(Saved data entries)
------------------------------
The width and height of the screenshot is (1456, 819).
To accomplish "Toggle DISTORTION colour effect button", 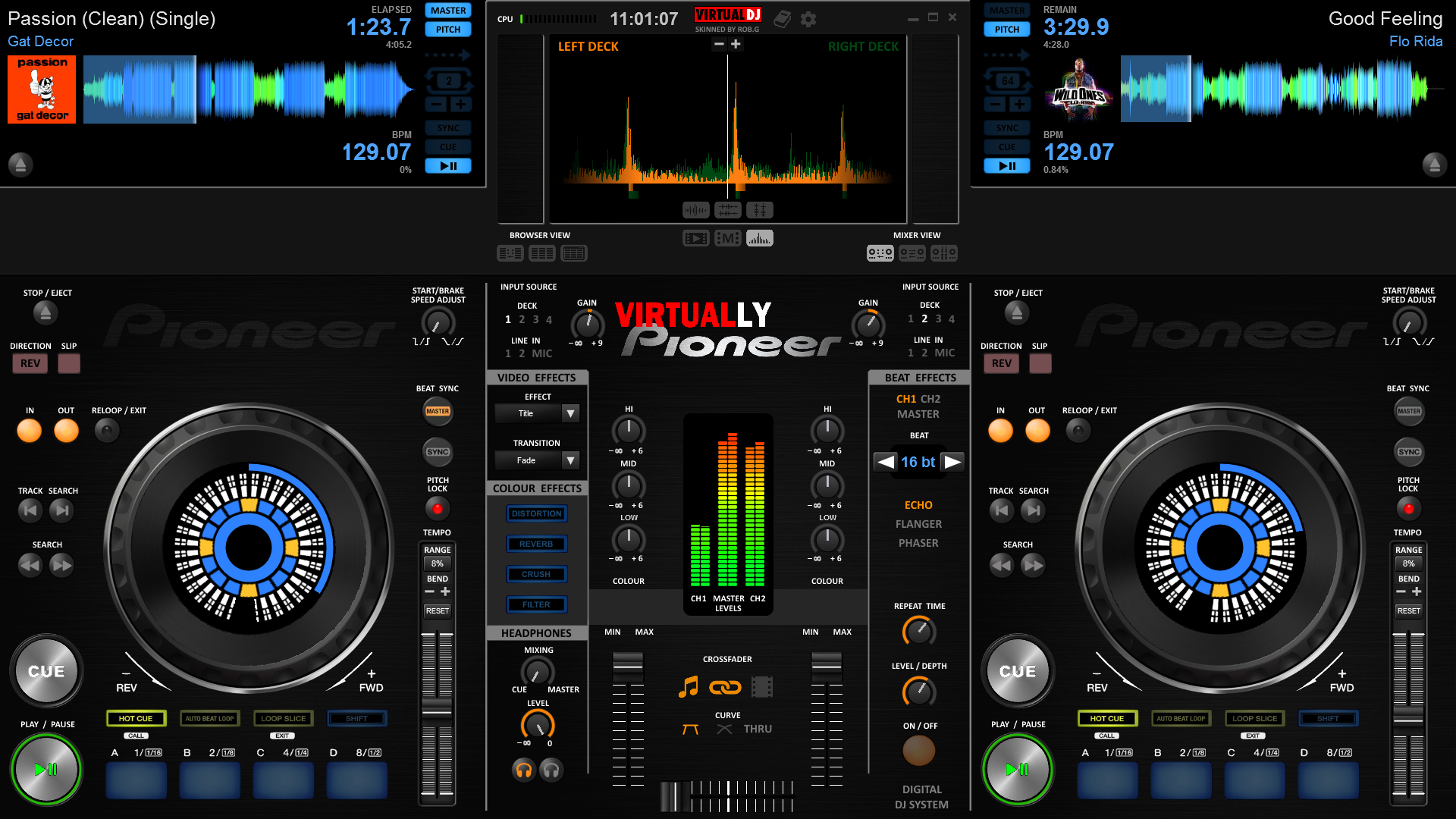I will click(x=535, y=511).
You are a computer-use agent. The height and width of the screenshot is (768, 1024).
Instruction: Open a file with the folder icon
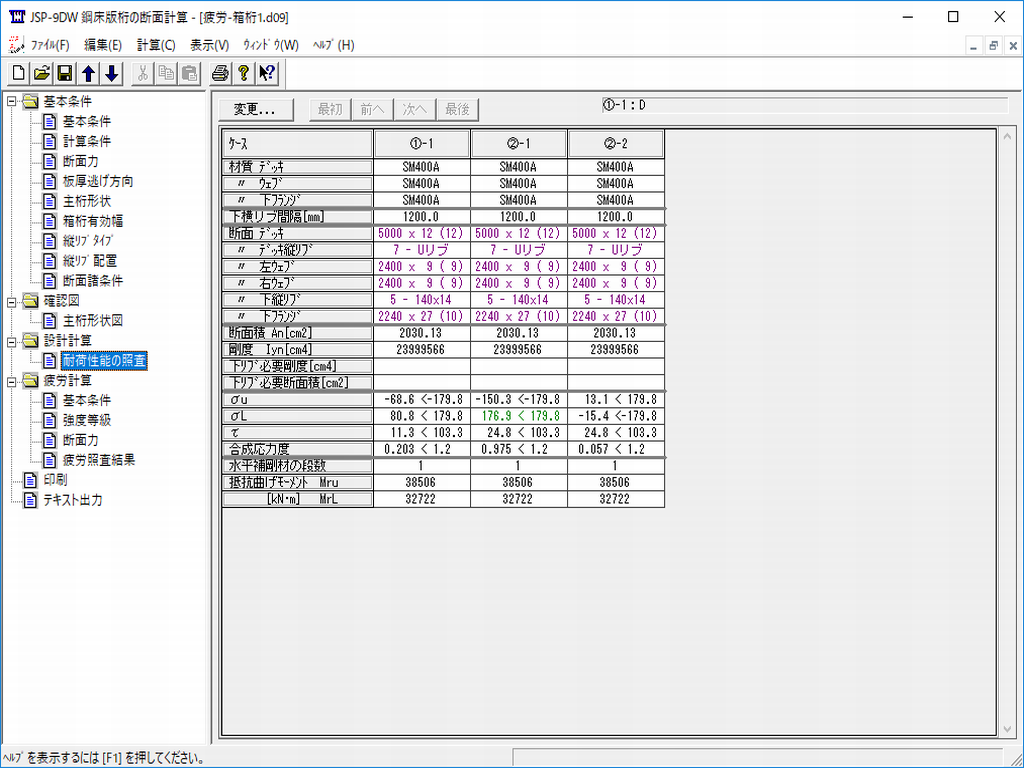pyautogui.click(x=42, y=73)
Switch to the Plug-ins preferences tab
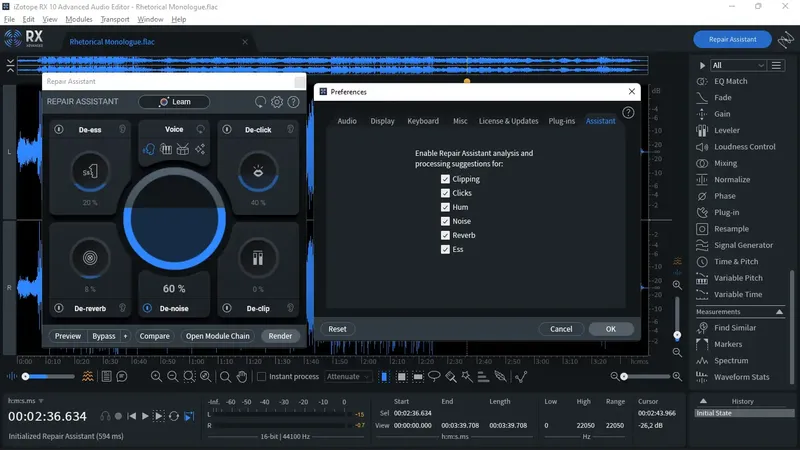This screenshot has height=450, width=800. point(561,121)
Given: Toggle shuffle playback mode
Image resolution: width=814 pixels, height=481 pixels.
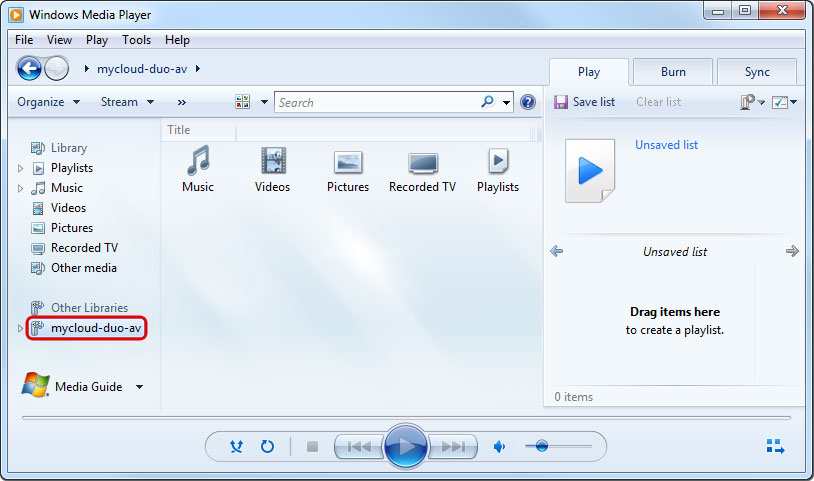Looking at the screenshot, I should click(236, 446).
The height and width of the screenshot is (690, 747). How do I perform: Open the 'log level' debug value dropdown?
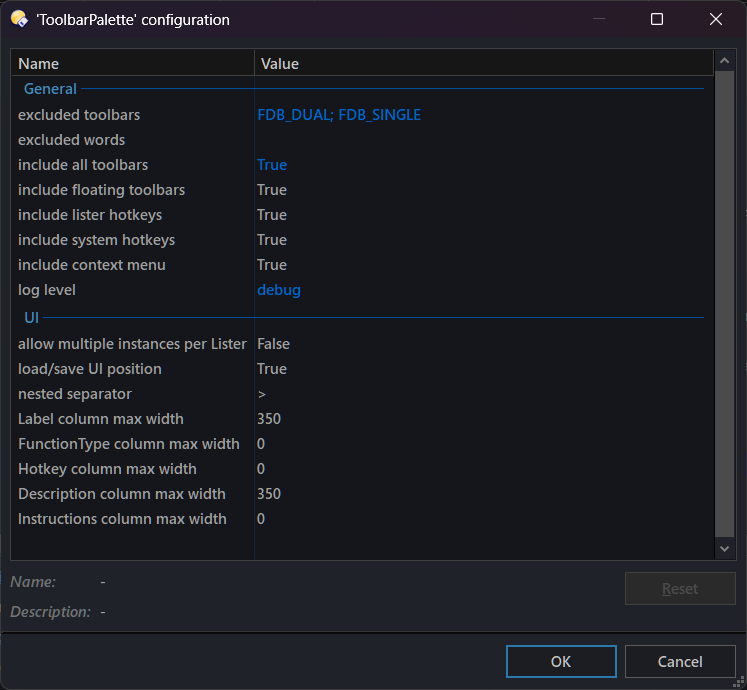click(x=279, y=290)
------------------------------
Give the records from the line with "You are a computer-use" through the end of the records as a two-column CSV with the header instruction,response. Use one row per record, put each field in quotes, replace line breaks with spaces, and leave out the pictures.

Written answer:
instruction,response
"You are a computer-use agent. The height and width of the screenshot is (768, 1024). Instruction: Open a file with the folder icon","pyautogui.click(x=42, y=73)"
"Switch to the Plug-ins preferences tab","This screenshot has height=450, width=800. point(561,121)"
"Given: Toggle shuffle playback mode Image resolution: width=814 pixels, height=481 pixels.","Looking at the screenshot, I should click(236, 446)."
"The height and width of the screenshot is (690, 747). How do I perform: Open the 'log level' debug value dropdown?","click(x=279, y=290)"